L’AVELLINO “SI PERDE” IL SECONDO POSTO. IL CATANZARO SORPASSA I LUPI

26 Aprile 2021 0 Di Michelangelo Freda

L’Avellino compie il secondo passo falso consecutivo pareggiando, tra le mura di casa contro il Teramo di mister Paci. Uno zero a zero che compromette il secondo posto occupato dal Catanzaro che fa affidamento sulla differenza reti per strappare la posizione agli irpini.

La squadra di Braglia, dopo un avvio convincente, è diventato prevedibile per gli avversari che sono riusciti a chiudere gli spazi alla manovra offensiva biancoverde. Una partita giocata con un occhio puntato sul risultato del Catanzaro, che ottiene una vittoria facile contro la Viterbese. L’Avellino, tornando alla partita, non è riuscito ad imporre il proprio gioco contro un Teramo giovane, con 6 under in campo, che chiudeva bene gli spazi. Da sottolineare che, la squadra di Paci, arrivava anche con tante assenze tra le propria fila e con alcuni calciatori recuperati last minute.

Avellino, attacco prevedibile

Il reparto offensivo, composto inizialmente da Santaniello e Maniero, aveva creato qualche difficoltà alla difesa avversaria. Il bomber dell’Avellino, Maniero, fin quando è stato in campo è riuscito a creare molti varchi nella difesa avversaria, creando non pochi grattacapi. La sua sostituzione, arriva intorno al 74′ minuto di gioco, con l’ingresso di Bernardotto, ha depotenziato l’attacco biancoverde che da quel momento in poi, non è riuscito ad impensierire la porta difesa da Lewandowski. Forse, in quel momento della gara, comprendendo il fatto stesso di dover fare bottino pieno, sarebbe stato preferibile lasciar Maniero in avanti, invece di depotenziare il reparto offensivo. Ma questo si sa, con i se e con i ma non si va da nessuna parte.

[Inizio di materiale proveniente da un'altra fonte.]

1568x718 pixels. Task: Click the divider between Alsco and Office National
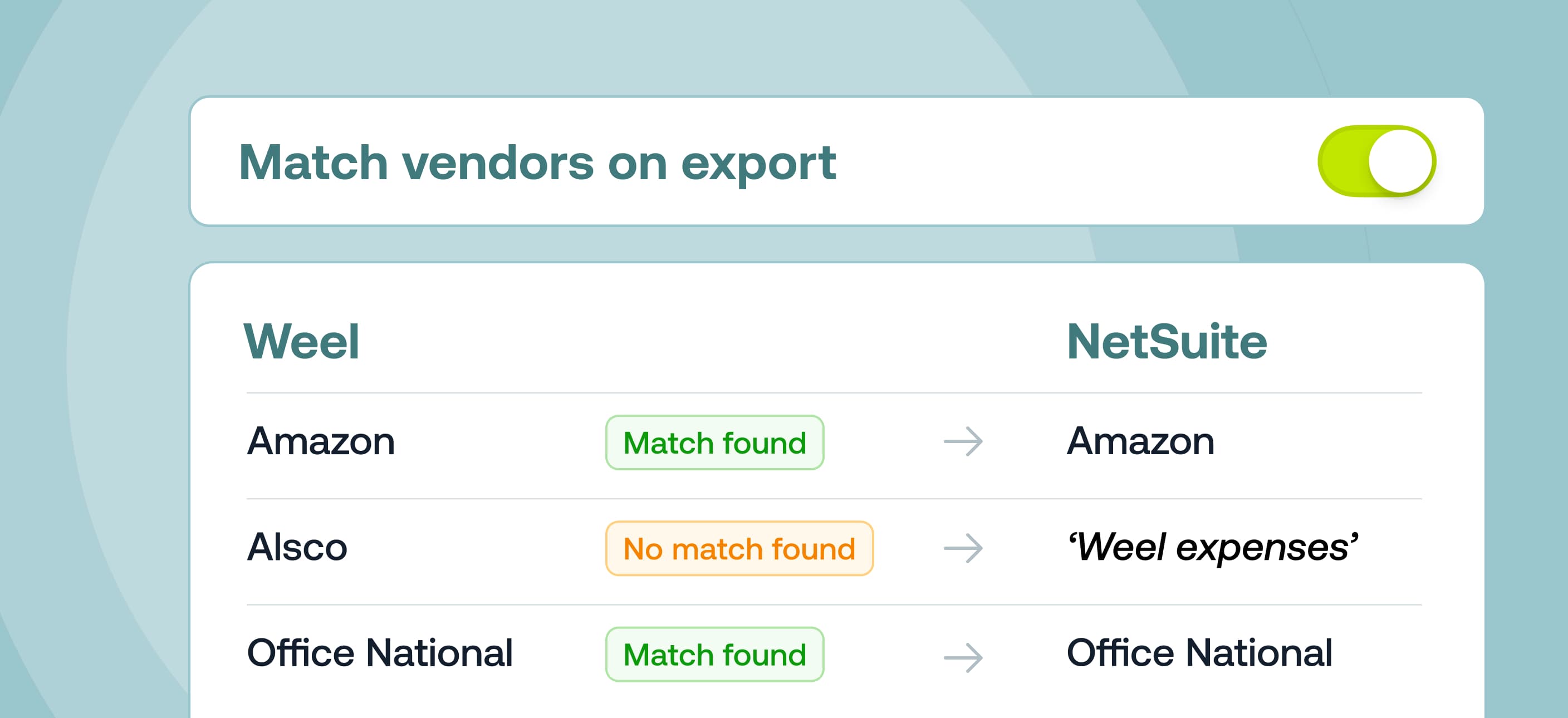coord(834,605)
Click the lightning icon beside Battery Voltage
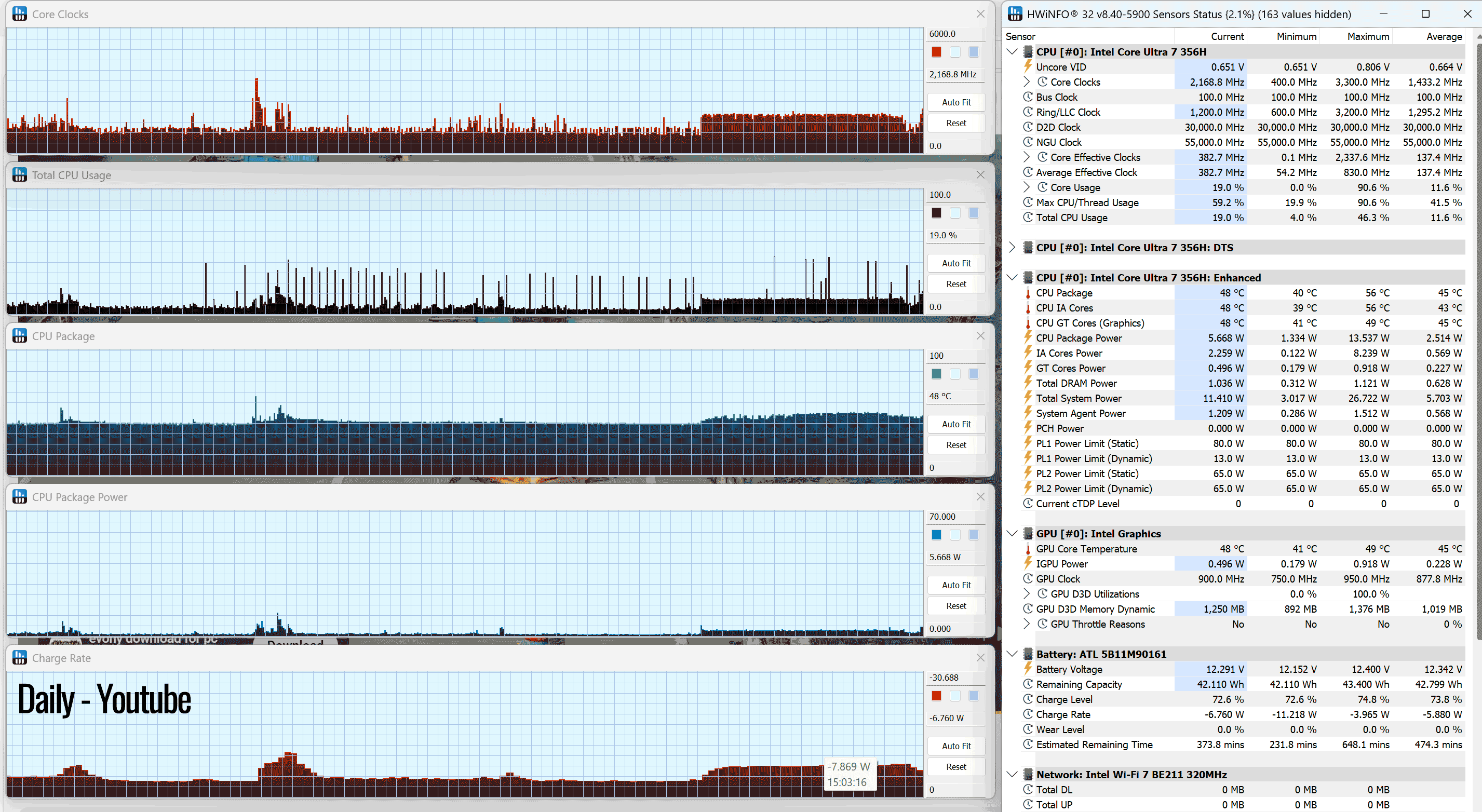Screen dimensions: 1482x812 coord(1028,669)
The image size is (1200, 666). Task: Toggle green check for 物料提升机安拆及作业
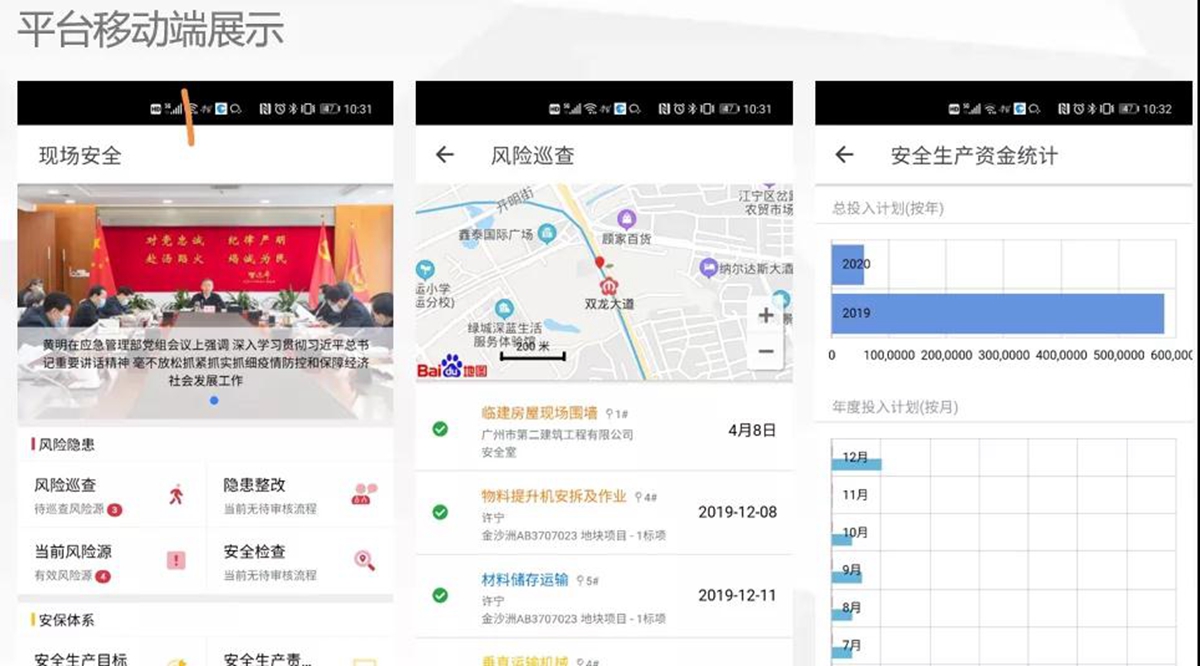point(440,512)
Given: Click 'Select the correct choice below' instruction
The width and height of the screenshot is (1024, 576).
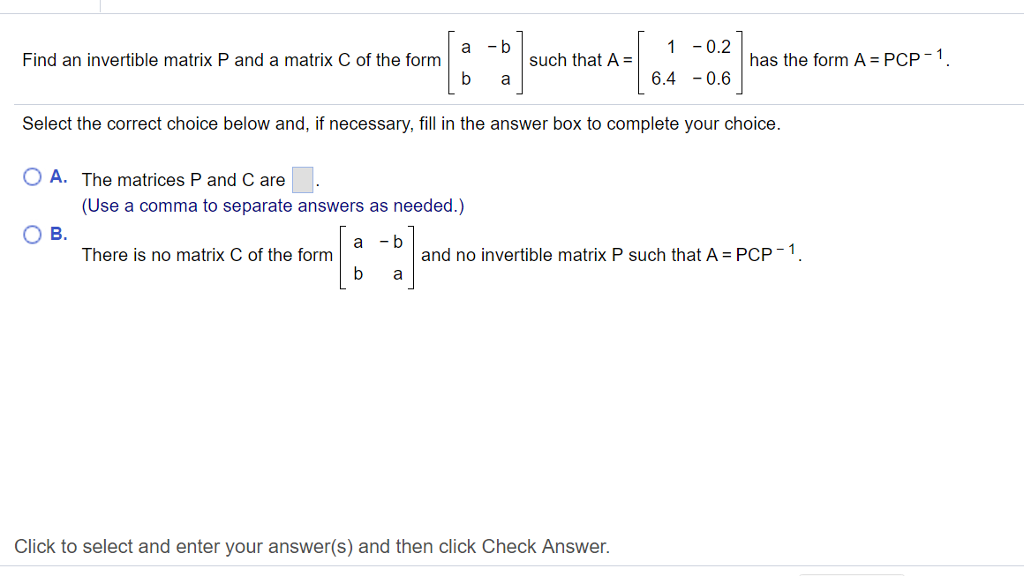Looking at the screenshot, I should click(x=401, y=124).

Al tempo stesso, Braglia, dopo la prestazione di Vibo, con l’Avellino uscita sconfitta per 2-0, gettando al vento tutto il lavoro svolto negli ultimi 4 mesi, ha deciso di sostituire Rocchi con Ciancio, mettendo sulla fascia Adamo che certamente ha giocato meglio della trasferta calabrese, ma non ha inciso. L’Avellino è diventato prevedibile. Il reparto offensivo manca di imprevedibilità e le stesse azioni create, che hanno portato i biancoverdi in area di rigore avversaria, sono state quasi tute azioni fotocopia, con gli avversari capaci di mantenere “vuota” la propria area.

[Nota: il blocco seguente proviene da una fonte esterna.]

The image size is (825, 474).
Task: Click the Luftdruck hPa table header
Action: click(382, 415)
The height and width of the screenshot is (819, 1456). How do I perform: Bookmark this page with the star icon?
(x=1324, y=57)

Avellino, testa alla Cavese. Il Catanzaro facile contro il Monopoli

Un passo falso che proietta l’Avellino al terzo posto in classifica, che significherebbe giocare un turno in più dei playoff e anticipare l’ingresso in campo al 16 maggio. Certamente, è da sottolineare, che in egual modo il club è in linea con gli obiettivi societari ma, al tempo stesso, c’è apprensione per la caduta del club biancoverde che in poche settimane è fatto recuperare tutto il margine di vantaggio vantato sul Catanzaro. Adesso, in vista dell’ultima gara contro la Cavese, già retrocessa, l’Avellino deve far bottino pieno con la speranza che, il Monopoli, blocchi il Catanzaro nonostante l’assenza di obiettivi per i pugliesi.